───── GIVEN RECORDS
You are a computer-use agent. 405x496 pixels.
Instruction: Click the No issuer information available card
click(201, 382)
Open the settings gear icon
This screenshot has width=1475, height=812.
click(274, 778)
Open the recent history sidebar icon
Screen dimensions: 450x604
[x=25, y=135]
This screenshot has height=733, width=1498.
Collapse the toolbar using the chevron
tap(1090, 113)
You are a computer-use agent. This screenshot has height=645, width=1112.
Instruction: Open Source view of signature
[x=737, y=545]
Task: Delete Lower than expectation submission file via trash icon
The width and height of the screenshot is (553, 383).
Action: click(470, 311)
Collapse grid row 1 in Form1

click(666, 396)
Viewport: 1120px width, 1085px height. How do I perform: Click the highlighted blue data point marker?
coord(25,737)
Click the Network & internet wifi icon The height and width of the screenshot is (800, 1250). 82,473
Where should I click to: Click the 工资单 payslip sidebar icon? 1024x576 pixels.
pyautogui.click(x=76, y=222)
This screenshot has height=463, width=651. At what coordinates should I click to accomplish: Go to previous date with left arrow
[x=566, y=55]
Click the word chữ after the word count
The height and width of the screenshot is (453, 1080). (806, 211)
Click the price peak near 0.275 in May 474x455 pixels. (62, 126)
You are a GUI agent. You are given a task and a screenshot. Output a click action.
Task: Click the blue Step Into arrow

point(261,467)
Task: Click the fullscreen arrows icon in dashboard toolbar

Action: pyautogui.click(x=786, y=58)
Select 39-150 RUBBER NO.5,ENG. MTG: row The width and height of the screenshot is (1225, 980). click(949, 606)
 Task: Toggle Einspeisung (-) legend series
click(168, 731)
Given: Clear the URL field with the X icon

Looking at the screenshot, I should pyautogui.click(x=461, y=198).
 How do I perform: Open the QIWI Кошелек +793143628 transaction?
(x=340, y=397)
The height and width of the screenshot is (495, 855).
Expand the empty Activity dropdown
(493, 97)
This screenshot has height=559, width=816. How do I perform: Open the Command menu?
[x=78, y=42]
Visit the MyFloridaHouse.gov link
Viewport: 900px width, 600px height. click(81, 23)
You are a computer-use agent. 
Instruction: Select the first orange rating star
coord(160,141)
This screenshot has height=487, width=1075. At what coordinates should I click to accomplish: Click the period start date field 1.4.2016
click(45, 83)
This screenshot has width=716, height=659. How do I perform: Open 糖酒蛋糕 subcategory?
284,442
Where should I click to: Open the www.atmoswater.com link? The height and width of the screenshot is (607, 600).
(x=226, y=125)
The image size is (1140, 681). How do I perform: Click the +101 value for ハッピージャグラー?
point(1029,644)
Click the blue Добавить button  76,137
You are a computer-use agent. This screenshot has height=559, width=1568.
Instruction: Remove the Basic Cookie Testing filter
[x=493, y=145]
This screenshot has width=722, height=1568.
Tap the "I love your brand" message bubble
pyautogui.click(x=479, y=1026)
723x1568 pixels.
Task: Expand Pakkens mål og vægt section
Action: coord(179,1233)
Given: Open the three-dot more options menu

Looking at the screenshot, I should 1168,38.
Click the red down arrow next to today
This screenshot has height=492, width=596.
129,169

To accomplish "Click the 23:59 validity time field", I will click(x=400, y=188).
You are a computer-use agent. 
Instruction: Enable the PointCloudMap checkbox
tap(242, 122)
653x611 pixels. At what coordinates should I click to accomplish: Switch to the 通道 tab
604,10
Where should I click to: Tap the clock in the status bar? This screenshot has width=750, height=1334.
──────────
• EXERCISE REQUIREMENTS:
Each line from the one with "has height=559, width=1568." through the last line of the records must be written out word for word. Include nothing else.

• ANSWER FOR THE TASK:
You are a computer-use agent. This screenshot has height=559, width=1568.
Instruction: Remove the Basic Cookie Testing filter
[x=493, y=145]
This screenshot has width=722, height=1568.
Tap the "I love your brand" message bubble
pyautogui.click(x=479, y=1026)
723x1568 pixels.
Task: Expand Pakkens mål og vægt section
Action: coord(179,1233)
Given: Open the three-dot more options menu

Looking at the screenshot, I should 1168,38.
Click the red down arrow next to today
This screenshot has height=492, width=596.
129,169

To accomplish "Click the 23:59 validity time field", I will click(x=400, y=188).
You are a computer-use agent. 
Instruction: Enable the PointCloudMap checkbox
tap(242, 122)
653x611 pixels. At what coordinates should I click to accomplish: Switch to the 通道 tab
604,10
Where should I click to: Tap the clock in the status bar? This screenshot has width=750, height=1334.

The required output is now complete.